L’étrange contrainte d’un secret militaire, alors que le projet de conquête spatiale n’a aucun objectif guerrier, est lui aussi inspiré par le contexte du projet Manhattan, et plus largement par les nombreux projets d’armes secrètes de la seconde guerre mondiale (c’est dans l’illustration de couverture du livre de Leslie E. Simon, German Research in World War II, orné d’un V2 rouge et blanc, que Hergé trouve le modèle graphique de la fusée lunaire de Tintin).

Brièvement évoqué par le professeur Tournesol («Il va de soi que ces recherches sont exclusivement orientées dans un sens humanitaire… Pas question de fabriquer ici des bombes atomiques…»), le schéma narratif que suit Hergé est celui qui voit alors dans les usages civils de l’énergie nucléaire une façon de racheter la faute morale que constitue la mise au point de la Bombe. Le récit standard qui donnera sa légitimité à la course à la Lune appartient lui aussi à cet imaginaire rédempteur, où une compétition pacifique prend la place de la terrifiante course à l’autodestruction mutuelle. La variante développée par Hergé porte encore la trace de la filiation avec l’héritage atomique.

- **LIGNES EXTRAITES**

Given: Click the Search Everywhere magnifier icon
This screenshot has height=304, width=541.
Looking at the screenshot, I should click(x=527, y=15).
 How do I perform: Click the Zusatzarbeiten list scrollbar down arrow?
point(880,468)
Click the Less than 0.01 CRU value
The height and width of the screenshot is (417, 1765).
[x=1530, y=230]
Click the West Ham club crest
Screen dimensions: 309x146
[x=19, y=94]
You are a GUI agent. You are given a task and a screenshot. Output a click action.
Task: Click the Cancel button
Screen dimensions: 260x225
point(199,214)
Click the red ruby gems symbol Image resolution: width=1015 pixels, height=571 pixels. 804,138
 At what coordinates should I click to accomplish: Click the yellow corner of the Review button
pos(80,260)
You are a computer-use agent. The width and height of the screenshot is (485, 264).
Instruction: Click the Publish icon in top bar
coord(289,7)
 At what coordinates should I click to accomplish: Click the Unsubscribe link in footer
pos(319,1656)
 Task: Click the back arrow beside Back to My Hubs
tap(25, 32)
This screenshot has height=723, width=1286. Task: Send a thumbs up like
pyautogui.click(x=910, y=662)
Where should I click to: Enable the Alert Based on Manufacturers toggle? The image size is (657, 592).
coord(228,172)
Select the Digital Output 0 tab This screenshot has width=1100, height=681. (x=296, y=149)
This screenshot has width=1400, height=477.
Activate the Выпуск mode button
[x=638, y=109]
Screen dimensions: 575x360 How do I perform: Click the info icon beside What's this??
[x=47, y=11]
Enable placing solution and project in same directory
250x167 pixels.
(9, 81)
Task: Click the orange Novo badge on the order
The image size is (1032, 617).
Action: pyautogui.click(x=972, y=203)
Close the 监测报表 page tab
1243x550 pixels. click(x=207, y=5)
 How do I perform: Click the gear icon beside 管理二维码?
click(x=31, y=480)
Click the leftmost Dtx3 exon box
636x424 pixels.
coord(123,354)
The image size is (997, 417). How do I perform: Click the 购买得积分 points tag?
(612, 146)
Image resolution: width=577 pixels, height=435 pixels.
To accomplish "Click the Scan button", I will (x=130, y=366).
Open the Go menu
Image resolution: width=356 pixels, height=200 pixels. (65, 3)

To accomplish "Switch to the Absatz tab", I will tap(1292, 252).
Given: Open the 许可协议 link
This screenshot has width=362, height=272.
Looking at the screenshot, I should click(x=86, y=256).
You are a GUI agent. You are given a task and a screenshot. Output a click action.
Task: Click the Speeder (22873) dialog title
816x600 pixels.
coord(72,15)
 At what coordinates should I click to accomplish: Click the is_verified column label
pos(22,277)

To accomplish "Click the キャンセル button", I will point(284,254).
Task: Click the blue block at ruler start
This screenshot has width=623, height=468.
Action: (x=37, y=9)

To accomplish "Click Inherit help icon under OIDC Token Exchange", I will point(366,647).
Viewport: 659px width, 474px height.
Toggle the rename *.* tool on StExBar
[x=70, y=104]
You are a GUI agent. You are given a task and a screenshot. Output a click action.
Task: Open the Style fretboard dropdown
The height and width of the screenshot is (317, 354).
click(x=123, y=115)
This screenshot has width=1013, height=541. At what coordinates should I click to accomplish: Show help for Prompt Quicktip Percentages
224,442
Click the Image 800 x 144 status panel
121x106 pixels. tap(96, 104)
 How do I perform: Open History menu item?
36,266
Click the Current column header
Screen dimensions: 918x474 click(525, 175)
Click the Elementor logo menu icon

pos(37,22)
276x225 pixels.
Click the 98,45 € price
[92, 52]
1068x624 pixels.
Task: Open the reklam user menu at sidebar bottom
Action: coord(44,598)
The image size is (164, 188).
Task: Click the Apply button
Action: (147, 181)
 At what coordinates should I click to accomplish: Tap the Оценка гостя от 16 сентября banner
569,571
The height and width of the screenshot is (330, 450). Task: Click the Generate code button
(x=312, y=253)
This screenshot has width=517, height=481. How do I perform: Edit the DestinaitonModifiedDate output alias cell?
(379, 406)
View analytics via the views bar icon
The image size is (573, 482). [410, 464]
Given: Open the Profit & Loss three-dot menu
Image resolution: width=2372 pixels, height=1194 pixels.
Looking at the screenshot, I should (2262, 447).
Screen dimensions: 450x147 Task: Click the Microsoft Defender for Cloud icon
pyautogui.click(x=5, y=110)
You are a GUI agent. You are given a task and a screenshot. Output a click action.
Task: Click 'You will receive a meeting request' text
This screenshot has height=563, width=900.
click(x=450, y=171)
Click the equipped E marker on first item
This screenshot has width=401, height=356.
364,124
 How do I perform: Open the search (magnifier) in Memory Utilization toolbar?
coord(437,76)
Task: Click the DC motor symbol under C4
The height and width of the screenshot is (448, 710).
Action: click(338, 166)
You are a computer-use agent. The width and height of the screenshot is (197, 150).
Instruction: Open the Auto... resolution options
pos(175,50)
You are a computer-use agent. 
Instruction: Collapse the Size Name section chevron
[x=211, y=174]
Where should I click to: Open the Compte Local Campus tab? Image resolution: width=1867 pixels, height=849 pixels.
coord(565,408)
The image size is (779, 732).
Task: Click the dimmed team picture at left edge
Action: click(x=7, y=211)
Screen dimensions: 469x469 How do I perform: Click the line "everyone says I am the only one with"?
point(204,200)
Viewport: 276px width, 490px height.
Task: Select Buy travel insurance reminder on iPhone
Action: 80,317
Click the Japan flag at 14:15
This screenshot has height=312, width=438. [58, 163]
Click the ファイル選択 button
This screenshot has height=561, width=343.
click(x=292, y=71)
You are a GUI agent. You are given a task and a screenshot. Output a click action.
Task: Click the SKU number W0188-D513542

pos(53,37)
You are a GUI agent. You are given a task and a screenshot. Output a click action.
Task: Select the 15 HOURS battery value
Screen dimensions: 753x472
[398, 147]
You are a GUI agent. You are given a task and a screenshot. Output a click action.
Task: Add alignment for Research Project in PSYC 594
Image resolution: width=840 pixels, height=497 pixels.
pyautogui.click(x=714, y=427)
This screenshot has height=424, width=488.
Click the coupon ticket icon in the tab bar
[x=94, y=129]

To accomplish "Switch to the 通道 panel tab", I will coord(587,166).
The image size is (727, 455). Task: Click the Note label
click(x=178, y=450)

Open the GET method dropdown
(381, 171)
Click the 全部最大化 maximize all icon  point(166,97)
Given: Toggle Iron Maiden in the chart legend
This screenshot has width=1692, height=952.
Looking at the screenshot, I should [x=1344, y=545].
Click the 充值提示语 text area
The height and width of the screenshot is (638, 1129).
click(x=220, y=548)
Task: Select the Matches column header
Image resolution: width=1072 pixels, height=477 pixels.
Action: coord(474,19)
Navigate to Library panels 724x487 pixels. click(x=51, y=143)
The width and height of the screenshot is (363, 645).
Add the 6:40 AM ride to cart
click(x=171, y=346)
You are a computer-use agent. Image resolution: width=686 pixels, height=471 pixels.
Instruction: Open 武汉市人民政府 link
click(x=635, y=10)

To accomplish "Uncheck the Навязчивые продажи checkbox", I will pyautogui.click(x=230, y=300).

- **CONSIGNES DES EXERCICES**
(a) Répondez à ces questions sur le texte consacré à la fusée lunaire de Tintin :
(i) Sur la couverture de quel livre Hergé trouve-t-il le modèle graphique de la fusée lunaire ?
(ii) Dans quel sens le professeur Tournesol dit-il que les recherches sont exclusivement orientées ?
(iii) Dans le récit standard de la course à la Lune, quelle course la compétition pacifique remplace-t-elle ?
(b) Pouvez-vous recopier, dans le texte consacré à la fusée lunaire de Tintin, le passage qui s’ouvre sur les mots « L’étrange contrainte d’un » et se termine par « lunaire de Tintin). » ?

- **CORRIGÉS PAR EXERCICE**
(a)
(i) German Research in World War II, de Leslie E. Simon.
(ii) Dans un sens humanitaire.
(iii) La terrifiante course à l’autodestruction mutuelle.

(b)
L’étrange contrainte d’un secret militaire, alors que le projet de conquête spatiale n’a aucun objectif guerrier, est lui aussi inspiré par le contexte du projet Manhattan, et plus largement par les nombreux projets d’armes secrètes de la seconde guerre mondiale (c’est dans l’illustration de couverture du livre de Leslie E. Simon, German Research in World War II, orné d’un V2 rouge et blanc, que Hergé trouve le modèle graphique de la fusée lunaire de Tintin).